Fix some old tests.

GeorgiosSmyrnis · GeorgiosSmyrnis · commit 84e4bd44c87a · 2024-05-19T22:10:49.000+02:00
diff --git a/tests/test_tokenize_shuffle.py b/tests/test_tokenize_shuffle.py
@@ -25,7 +25,7 @@ def test_tokenize_shuffle_simple():
     for x in ds:
         assert len(x["json.gz"]) == content_len + 1
         total += len(x["json.gz"])
-    # assert total == NUM_TOKENS
+    assert total == NUM_TOKENS
 
     with open("test_output/manifest.jsonl", "rb") as f:
         out = f.read()
@@ -57,7 +57,7 @@ def test_tokenize_shuffle_tar(content_key, NUM_TOKENS):
 
 def test_tokenize_shuffle_simple_do_sample():
     content_len = 2048
-    NUM_TOKENS = 32784
+    NUM_TOKENS = 86058
     exit_value = os.system(
         f"python open_lm/datapreprocess/ray/tokenize_shuffle.py --input s3://dcnlp-west-test/tokenize_shuffle_test/C4_V3_tiny/ --content_key content --output test_output/ --seqlen {content_len} --do_sample"

────────

▸ Task set
[1] Based on the commit diff, is each statement true? Answer yes or no, and quote the words from the diff that decide it. (a) The commit turns the check that total equals NUM_TOKENS back on. (b) In test_tokenize_shuffle_simple_do_sample, NUM_TOKENS is changed to 32784. (c) In that same test, content_len is set to 4096.
[2] In the records, rename "icon" to "button" in the part that opens with the line containing "Click the Record Macro icon" and closes with the line containing "click(100, 119)". Give only those lines, with nothing else changed.

(Element lookup records)

────────

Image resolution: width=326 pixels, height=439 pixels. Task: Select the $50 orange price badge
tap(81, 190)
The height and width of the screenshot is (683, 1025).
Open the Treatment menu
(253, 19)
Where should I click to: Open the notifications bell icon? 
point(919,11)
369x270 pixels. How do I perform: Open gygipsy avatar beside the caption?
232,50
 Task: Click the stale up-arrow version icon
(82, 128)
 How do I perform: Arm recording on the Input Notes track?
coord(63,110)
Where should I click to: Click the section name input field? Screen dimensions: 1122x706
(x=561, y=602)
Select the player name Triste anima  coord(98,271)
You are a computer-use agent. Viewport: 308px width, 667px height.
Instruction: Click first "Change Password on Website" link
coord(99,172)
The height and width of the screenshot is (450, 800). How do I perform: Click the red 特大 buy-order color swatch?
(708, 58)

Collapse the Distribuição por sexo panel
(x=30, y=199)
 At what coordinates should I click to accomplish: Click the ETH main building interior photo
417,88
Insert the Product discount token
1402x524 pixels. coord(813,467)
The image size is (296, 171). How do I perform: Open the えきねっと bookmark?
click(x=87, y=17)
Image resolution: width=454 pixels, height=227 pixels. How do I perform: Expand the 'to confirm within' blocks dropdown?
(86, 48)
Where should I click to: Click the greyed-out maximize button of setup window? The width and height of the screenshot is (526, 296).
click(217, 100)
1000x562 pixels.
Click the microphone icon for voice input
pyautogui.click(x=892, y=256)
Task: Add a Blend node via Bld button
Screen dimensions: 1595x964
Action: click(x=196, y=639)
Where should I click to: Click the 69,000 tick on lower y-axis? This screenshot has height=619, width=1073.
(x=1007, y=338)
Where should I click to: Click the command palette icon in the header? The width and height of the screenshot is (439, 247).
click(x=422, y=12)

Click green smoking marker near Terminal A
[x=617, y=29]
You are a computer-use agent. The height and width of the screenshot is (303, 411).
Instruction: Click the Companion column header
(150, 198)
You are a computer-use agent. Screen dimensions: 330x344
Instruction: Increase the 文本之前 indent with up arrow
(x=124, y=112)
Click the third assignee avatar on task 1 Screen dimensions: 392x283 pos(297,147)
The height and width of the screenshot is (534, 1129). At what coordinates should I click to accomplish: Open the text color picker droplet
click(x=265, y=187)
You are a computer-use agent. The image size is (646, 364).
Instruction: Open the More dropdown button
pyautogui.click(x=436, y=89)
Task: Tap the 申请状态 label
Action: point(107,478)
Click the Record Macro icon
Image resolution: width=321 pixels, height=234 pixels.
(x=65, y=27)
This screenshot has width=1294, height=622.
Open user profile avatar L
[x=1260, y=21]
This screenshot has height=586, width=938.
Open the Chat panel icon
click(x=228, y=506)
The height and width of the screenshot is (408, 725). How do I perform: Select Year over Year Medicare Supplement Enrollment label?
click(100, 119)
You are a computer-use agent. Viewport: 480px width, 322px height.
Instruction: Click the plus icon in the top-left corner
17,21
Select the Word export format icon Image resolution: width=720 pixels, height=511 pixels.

────────

▸ Results by task
[1]
(a) Yes: "+    assert total == NUM_TOKENS"
(b) No: "+    NUM_TOKENS = 86058"
(c) No: "content_len = 2048"

[2]
Click the Record Macro button
Image resolution: width=321 pixels, height=234 pixels.
(x=65, y=27)
This screenshot has width=1294, height=622.
Open user profile avatar L
[x=1260, y=21]
This screenshot has height=586, width=938.
Open the Chat panel button
click(x=228, y=506)
The height and width of the screenshot is (408, 725). How do I perform: Select Year over Year Medicare Supplement Enrollment label?
click(100, 119)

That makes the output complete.